Document excerpt:
Romanian aviation pioneer (1880–1941)

George III Valentin, Prince Bibescu (/ro/; 22 March 1880 – 2 July 1941) was a Romanian early aviation pioneer and automobile enthusiast.

==Family==
His parents were Prince George Bibescu (1834–1902; son of Gheorghe Bibescu) and Valentine de Riquet de Caraman. On 29 July 1902, he married Marthe Lucie Lahovary (1886–1973), who took the name Marthe Bibesco. They had one daughter, Valentina, born 27 August 1903. In 1912, he gave his wife as a present the Mogoșoaia Palace.

==Automobiles==
Bibescu, together with the engineer and explorer Bazil Assan and the baron Barbu Bellu, was the first person to bring an automobile to Romania. The first two requested one from the brand FN Herstal. Since Bibescu did not have the time to register it, in 1900, Assan became the first person in the country to receive a Vehicle registration plate, 1B. However, Bibescu did not want to allow this, so the Capital Prefecture made an exception and gave him in 1901 the plate 0B, making him the owner of the first plate in Romania.

==Early Aviation==
Bibescu had an early interest in aviation; he flew a balloon named "Romania" brought from France 1905. Later he tried to teach himself how to fly a Voisin airplane, also brought from France, but without success. After Louis Blériot's demonstration flights in Bucharest on 18 October 1909 (organized at the invitation of Romanian Automobile Club, of which he was president), Bibescu went to France and enrolled in Blériot's school in Pau. On 6 January 1910 he was awarded Aéro-Club de France pilot's license number 20.
After returning from France, Bibescu organized the Cotroceni Piloting School in Bucharest where Mircea Zorileanu and Nicolae Capșa were licensed. On 14 September 1910, Bibescu flew his Blériot monoplane from Cioroiu island, near Giurgiu, crossing the Danube at a height of 50m, to Ruse in Bulgaria. During October 1911, he flew during military manoeuvres held in the Roman-Pașcani area - among the first times aeroplanes participated in such exercises. On 5 May 1912, he founded the Romanian National Aeronautic League (Liga Naționala Aeriana, LNA) and in 1913 he led a section of aeroplanes from the LNA in flying reconnaissance missions during the Second Balkan War.

==First World War==
George Valentin Bibescu had joined the military reserve in 1900 in an artillery regiment. After attending Officer's School he was promoted to second lieutenant on 1 July 1901 and then to full lieutenant on 10 May 1907. During the first half of World War One, before Romania joined the war, he was involved in buying materials from Britain and France, but returned to the country once war was declared in 1916. Later that year Bibescu took part in the operations to sabotage the Romanian oil facilities around Ploiești, led by British soldiers John Norton-Griffiths and Colonel Christopher Thomson, that aimed to deny the oil to the advancing Germans. Bibescu drove the British contingent in his personal car and, in January 1917, saved the life of Griffiths in Moreni. For this he was awarded the British Distinguished Service Order in April 1917. According to his tombstone he was a Marine infantry commander on Siret in 1917 and a Motorised Artillery Commander in Budapest in 1918-1919, during the post WW1 Hungarian-Romanian War.

Activities:
**1.** Answer from the Bibescu biography:
(a) Which registration plate did the Capital Prefecture give Bibescu in 1901?
(b) What number was the Aéro-Club de France pilot's license he received on 6 January 1910?
(c) Which British award did he receive in April 1917?
**2.** Continue the Bibescu biography from its last sentence.
The material after this point is separate from the Bibescu biography.

Collected data:
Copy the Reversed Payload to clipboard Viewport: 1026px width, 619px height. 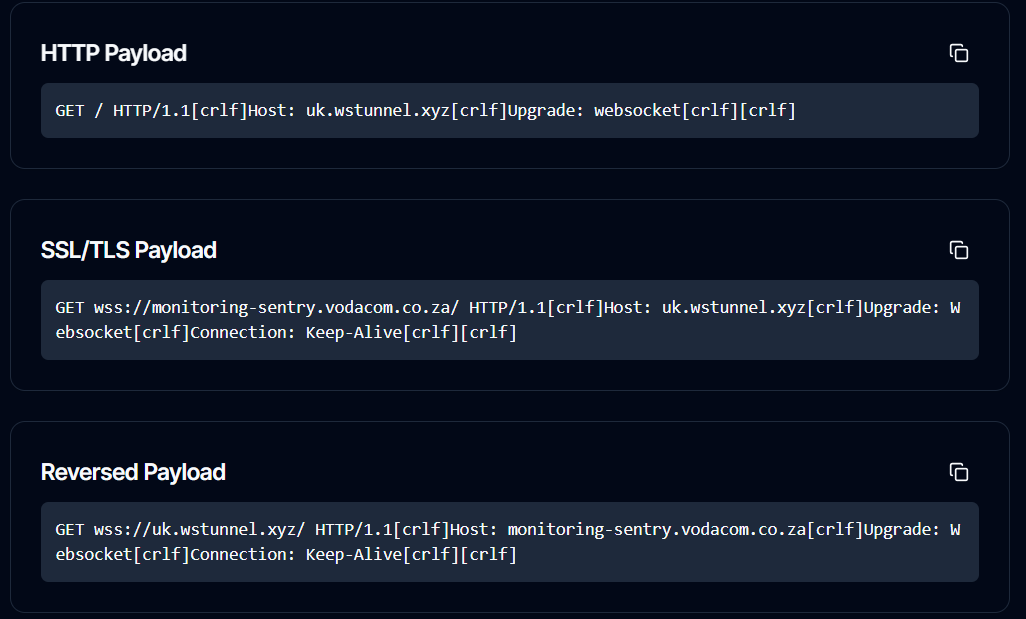point(958,472)
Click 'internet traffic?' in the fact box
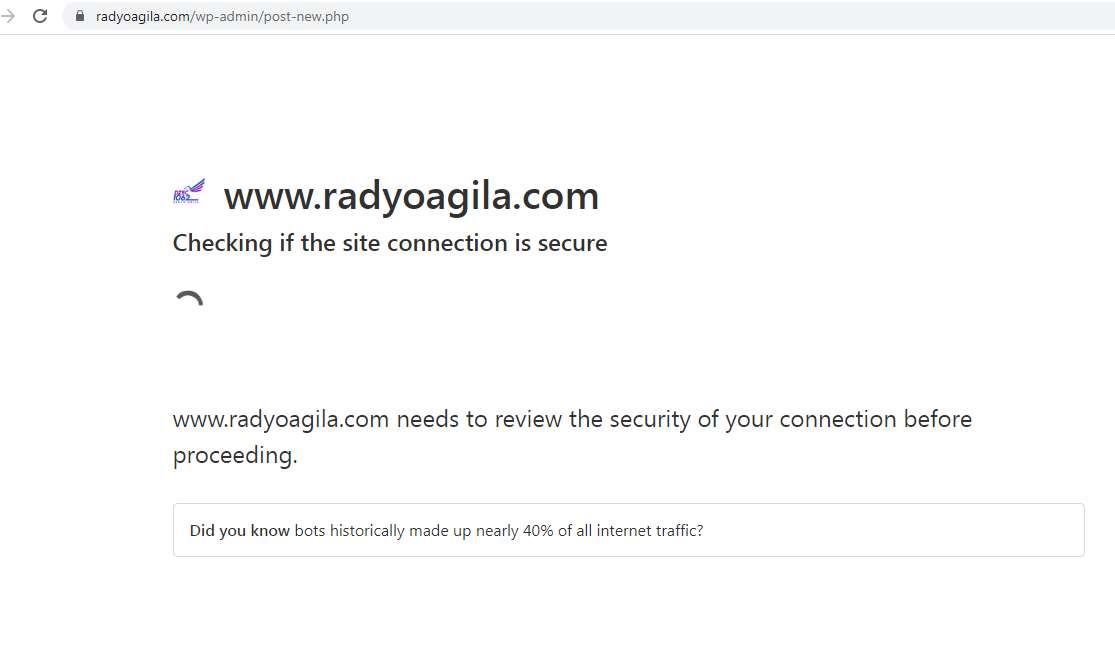The image size is (1115, 651). point(650,531)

Answers by item number:
**1.**
(a) 0B
(b) 20
(c) The Distinguished Service Order

**2.**
==Founder and member of aeronautic, motoring and sporting organisations==
He was co-founder of the Romanian Automobile Club (1901), and of the Romanian Olympic Committee (1914) of which he was president from 1920 to 1923. Romania was among the first 6 nations in the world to organize car races. In 1904, he won the Bucharest-Giurgiu-Bucharest auto race, with an average hourly speed of 66 km/h. In 1905, motorists George Valentin Bibescu, Leon Leonida, and Mihai Ferekide, accompanied by Marthe Bibesco, Maria Ferekide, and Claude Anet, made the first automobile trip to Persia, leaving from Galați and reaching Ispahan. The trip is described by the French writer Claude Anet in his book, "La Perse en automobile à travers la Russie et le Caucase (Les Roses d'Ispahan)".

In 1920 Bibescu founded the Royal Aeroclub of Romania, recognised as a legal entity on 13 April 1923. He was instrumental in founding the Fédération Aéronautique Internationale (FAI). Between 1927 and 1930, he was vice-president, and between 1930 and 1941 president of the FAI. In 1927, in his position as head of the FAI, he was presented with a Ford Trimotor, registration CV-FAI, which he named "Comte de La Vaulx" after his predecessor as FAI president, Henry de La Vaulx. In spring 1931 he flew in this aeroplane on a promotional rally from Paris to Calcutta. However, on 17 April 1931 the Ford was attacked by giant eagles, resulting in a forced landing with the death of crew member Radu Beller and several injuries, including to Bibescu.

==Death==
In the second half of 1940 George Valentin Bibescu was diagnosed with lung cancer and died 2 July 1941. George Bibescu is buried in the small, white 1688 church on the grounds of Mogoșoaia Palace in Romania.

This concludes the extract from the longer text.